Kesin kültürle ilgisi var, bu işlerin! Yeni
gelen işçiler, mühendisler eskilerini mumla aratır cinsten! Aralarında
işbirliğini nasıl oluşturabilirim ki? Düz yolda şaştım, kaldım.
Güvenim de kalmadı, çalışanlarıma!
Hani, nerelerde stratejik plana, tabelaya
yazdıkları güven, işbirliği?
Destekli full otomatik makinelere yatırım
mı yapsam, acaba?
Devasa masamın önüne çekip, yargılarım
sorun, hata çıkaranı tabii ki, bu en doğal Hakkı’m!

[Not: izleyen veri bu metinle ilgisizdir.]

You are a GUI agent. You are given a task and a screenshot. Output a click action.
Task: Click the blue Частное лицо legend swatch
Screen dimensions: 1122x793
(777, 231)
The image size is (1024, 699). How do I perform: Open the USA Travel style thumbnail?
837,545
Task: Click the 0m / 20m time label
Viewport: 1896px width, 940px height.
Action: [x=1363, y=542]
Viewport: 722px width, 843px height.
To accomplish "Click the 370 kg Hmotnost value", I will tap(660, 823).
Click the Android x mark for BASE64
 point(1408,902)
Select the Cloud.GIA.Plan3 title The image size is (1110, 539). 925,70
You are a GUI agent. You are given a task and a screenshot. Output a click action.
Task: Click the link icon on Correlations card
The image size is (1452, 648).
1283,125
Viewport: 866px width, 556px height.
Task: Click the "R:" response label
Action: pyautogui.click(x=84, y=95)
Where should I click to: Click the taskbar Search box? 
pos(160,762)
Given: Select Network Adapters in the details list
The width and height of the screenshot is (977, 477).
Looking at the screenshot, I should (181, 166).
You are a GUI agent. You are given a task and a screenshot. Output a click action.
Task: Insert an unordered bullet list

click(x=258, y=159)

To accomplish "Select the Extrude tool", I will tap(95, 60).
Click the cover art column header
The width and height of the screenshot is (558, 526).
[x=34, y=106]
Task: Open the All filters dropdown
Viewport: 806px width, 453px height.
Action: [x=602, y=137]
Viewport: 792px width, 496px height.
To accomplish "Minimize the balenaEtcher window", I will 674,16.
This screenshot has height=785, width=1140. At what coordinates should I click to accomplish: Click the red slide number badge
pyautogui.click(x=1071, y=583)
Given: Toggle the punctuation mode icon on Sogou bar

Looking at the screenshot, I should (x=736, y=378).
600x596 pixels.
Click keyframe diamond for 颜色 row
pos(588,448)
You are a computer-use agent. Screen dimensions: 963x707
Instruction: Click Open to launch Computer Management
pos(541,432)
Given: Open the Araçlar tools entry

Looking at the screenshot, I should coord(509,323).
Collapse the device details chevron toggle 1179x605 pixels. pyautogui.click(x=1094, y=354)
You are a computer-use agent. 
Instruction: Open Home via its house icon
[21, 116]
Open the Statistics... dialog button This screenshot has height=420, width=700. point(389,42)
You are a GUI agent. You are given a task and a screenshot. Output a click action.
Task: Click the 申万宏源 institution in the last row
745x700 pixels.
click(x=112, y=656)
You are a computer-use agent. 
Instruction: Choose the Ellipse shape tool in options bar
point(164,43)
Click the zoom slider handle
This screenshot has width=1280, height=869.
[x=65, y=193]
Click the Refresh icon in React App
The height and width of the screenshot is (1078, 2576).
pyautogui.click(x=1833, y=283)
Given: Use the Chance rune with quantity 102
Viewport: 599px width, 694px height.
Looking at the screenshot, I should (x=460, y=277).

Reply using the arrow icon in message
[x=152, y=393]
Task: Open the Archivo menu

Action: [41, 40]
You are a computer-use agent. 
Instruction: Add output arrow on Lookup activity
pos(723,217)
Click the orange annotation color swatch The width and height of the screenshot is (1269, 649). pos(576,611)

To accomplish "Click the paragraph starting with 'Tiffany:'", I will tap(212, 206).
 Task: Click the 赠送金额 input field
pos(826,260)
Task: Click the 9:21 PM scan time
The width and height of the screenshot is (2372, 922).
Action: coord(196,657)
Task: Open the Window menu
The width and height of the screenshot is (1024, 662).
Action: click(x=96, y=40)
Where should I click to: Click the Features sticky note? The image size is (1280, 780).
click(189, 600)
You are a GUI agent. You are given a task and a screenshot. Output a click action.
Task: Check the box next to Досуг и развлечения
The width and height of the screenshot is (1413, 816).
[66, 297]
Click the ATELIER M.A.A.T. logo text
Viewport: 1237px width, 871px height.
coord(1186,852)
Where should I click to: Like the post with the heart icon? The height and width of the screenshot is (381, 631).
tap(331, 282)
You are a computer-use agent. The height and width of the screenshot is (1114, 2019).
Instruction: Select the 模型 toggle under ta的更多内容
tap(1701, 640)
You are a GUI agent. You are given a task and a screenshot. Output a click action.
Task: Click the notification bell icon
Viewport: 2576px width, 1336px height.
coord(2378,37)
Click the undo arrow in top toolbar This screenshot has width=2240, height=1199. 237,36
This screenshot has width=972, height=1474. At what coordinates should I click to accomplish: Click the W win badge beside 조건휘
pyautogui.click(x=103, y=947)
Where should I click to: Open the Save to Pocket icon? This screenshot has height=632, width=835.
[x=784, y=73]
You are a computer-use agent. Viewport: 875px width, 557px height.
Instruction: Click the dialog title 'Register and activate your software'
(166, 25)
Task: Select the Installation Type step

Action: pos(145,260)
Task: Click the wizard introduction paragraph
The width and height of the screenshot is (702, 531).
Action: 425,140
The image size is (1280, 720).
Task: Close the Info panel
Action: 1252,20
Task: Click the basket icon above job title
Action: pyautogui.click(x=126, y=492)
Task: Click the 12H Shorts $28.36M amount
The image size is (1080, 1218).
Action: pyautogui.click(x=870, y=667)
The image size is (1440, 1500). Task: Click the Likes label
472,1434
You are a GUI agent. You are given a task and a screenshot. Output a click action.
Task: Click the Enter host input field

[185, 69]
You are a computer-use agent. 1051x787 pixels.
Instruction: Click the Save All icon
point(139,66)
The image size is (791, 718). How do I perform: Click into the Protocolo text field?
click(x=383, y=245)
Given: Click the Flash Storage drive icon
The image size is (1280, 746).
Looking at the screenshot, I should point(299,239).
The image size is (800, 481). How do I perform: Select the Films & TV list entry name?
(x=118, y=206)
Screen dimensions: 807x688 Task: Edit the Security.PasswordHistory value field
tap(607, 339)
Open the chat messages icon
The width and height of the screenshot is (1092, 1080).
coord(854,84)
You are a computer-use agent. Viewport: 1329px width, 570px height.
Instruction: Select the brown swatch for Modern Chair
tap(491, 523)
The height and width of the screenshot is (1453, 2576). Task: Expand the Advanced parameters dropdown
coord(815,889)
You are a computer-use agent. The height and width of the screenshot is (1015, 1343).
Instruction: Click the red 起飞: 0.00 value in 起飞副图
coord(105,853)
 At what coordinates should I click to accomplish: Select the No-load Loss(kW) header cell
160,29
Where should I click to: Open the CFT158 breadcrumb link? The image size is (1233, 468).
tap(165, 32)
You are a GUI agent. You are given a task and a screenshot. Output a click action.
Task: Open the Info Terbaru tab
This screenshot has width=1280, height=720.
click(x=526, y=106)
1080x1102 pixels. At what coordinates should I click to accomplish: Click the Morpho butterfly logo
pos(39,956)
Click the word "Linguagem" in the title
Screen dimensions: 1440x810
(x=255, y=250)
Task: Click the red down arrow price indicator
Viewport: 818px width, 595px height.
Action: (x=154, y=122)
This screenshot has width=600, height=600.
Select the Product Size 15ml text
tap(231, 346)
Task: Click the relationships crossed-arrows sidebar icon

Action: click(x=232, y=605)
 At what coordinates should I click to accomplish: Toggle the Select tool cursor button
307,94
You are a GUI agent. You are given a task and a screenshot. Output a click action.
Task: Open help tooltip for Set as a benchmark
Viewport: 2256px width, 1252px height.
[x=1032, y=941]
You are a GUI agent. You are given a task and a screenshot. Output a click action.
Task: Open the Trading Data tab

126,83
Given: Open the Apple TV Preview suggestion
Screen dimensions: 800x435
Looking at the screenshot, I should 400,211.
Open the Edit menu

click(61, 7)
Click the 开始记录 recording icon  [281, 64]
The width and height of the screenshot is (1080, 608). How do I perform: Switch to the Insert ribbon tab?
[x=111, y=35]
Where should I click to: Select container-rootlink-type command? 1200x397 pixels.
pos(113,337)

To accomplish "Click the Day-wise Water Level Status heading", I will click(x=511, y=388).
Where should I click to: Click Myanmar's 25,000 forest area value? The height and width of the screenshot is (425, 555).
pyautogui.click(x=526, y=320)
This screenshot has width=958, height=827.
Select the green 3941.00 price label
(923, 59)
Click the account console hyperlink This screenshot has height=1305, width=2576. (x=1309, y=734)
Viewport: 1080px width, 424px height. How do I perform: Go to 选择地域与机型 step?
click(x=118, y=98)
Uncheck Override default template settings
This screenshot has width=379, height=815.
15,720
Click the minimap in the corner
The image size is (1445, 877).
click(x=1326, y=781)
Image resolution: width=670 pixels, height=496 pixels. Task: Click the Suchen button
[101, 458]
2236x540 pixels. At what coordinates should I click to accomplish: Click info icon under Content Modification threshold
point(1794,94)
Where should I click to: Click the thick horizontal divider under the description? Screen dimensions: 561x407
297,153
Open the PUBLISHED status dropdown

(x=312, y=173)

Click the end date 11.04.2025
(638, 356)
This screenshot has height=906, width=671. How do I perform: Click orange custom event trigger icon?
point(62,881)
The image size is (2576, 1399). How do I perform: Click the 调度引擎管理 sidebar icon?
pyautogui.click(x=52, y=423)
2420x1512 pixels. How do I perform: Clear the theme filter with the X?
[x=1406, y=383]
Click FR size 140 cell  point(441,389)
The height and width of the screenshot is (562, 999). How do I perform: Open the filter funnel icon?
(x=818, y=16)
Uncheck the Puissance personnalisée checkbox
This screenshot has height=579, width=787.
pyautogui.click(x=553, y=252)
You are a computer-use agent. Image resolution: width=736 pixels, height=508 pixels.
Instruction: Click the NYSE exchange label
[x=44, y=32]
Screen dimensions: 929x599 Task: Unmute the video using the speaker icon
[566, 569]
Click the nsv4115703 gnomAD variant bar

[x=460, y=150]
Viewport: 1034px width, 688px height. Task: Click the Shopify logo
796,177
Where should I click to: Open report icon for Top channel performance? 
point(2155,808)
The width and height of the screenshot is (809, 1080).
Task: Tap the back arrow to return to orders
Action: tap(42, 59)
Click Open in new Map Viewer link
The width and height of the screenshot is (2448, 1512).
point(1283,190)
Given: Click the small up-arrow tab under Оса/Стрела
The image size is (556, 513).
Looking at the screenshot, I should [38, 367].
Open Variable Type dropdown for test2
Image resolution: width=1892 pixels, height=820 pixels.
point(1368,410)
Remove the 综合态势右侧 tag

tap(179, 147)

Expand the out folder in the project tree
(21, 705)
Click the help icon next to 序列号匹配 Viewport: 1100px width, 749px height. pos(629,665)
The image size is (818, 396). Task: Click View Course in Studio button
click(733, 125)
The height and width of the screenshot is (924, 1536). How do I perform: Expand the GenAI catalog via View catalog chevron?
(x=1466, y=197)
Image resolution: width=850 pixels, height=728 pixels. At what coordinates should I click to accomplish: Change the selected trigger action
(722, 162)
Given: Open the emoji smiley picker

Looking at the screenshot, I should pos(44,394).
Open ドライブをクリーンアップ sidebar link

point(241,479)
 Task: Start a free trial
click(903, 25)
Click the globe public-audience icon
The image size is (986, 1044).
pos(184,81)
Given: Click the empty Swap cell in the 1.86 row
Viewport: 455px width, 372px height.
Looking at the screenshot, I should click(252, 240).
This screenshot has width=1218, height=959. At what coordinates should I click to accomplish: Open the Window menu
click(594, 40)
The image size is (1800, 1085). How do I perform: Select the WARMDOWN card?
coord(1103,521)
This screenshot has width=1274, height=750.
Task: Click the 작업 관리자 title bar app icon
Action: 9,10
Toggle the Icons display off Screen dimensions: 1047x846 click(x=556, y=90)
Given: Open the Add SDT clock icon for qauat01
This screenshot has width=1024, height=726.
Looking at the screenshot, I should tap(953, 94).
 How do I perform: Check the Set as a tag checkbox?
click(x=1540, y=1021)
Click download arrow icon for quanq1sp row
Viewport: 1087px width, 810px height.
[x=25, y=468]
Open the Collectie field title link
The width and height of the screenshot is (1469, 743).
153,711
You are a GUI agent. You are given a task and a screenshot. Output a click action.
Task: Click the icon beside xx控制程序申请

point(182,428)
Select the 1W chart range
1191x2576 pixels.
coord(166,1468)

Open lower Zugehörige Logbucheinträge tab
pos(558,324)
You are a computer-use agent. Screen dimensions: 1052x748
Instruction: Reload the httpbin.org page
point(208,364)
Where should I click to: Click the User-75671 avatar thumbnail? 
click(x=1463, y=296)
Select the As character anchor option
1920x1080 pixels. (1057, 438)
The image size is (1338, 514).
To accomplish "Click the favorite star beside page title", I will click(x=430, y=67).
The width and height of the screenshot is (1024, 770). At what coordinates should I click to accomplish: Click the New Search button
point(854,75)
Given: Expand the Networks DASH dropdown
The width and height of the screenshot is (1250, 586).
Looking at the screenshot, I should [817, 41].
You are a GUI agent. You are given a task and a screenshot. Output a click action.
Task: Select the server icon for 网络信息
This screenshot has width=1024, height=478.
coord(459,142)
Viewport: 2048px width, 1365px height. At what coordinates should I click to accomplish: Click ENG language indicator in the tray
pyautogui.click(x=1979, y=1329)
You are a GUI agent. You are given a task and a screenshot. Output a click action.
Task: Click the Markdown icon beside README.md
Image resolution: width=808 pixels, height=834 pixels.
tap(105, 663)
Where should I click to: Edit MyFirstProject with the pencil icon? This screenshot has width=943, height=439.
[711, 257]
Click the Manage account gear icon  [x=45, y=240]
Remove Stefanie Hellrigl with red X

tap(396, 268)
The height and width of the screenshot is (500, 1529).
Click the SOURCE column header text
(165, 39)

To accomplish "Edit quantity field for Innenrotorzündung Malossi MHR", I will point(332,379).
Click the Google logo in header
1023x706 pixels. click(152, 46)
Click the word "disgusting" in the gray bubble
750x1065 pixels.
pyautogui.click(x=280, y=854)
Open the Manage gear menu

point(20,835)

İşlerimde hata mı var ki, işler böyle değil
de, öyle daha iyi olur diye aklına geleni söylüyorsun, yarım akıllı? Bak get
oğlum, işler acil! Sen akay bolmazsın.
Dr.Toyoda’nın rehberinin yönetim tarzı geçen
yüzyılı ekonomik olarak derinden etkilemiş! 2100de sona erecek bu yüzyılı da derinden
etkileyecekmiş!
Eee, 2100den sonra ne olacak, peki?
İskender ile yaptığı savaşta her şeyini kaybeden Darius
IIIün uyguladığı Taylorize hiyerarşik yönetim tarzı geçerli olacak, tabii!